__EXERCISE MATERIALS__.
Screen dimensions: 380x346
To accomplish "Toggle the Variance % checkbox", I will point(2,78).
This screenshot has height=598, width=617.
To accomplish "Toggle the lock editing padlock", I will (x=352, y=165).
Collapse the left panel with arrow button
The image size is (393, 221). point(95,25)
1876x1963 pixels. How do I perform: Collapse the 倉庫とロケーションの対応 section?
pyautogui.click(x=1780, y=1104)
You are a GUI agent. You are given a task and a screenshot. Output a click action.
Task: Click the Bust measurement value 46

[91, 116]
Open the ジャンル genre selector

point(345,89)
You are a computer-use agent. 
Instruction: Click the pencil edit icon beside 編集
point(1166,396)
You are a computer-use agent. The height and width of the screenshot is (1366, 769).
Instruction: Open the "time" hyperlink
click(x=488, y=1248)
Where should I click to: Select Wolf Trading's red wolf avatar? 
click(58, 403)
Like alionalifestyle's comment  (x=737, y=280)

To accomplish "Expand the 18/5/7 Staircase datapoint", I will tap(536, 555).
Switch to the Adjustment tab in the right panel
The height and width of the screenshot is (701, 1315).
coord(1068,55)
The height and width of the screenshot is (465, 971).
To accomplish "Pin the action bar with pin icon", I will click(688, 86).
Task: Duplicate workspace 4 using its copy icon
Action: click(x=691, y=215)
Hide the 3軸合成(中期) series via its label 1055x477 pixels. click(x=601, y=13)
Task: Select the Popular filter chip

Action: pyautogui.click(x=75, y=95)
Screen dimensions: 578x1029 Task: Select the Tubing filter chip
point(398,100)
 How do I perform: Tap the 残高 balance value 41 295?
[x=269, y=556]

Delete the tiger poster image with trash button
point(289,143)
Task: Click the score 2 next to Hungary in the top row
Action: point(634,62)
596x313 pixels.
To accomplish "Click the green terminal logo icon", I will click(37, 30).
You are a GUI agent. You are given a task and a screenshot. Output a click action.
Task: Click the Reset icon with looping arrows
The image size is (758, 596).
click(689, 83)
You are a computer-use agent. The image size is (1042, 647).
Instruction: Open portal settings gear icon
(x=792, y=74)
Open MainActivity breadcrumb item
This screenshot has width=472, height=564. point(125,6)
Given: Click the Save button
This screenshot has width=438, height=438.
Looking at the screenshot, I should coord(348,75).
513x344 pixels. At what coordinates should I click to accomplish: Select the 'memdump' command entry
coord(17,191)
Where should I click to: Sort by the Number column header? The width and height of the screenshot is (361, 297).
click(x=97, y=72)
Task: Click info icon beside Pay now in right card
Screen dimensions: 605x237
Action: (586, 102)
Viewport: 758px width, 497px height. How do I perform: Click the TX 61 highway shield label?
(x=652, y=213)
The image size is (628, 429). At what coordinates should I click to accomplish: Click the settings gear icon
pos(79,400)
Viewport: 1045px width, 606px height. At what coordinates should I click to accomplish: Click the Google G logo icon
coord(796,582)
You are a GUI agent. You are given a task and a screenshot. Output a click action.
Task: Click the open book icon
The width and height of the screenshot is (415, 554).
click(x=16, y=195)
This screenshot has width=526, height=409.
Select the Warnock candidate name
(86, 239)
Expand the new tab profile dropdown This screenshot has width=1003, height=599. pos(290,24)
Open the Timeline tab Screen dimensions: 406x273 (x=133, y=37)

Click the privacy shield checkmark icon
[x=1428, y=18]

__WORK TO BE COMPLETED__.
Search the records above for the string "computer". Report each line that has it.

__ANSWER SECTION__.
You are a computer-use agent. 
You are a computer-use agent. The height and width of the screenshot is (1366, 769).
You are a computer-use agent. The image size is (1042, 647).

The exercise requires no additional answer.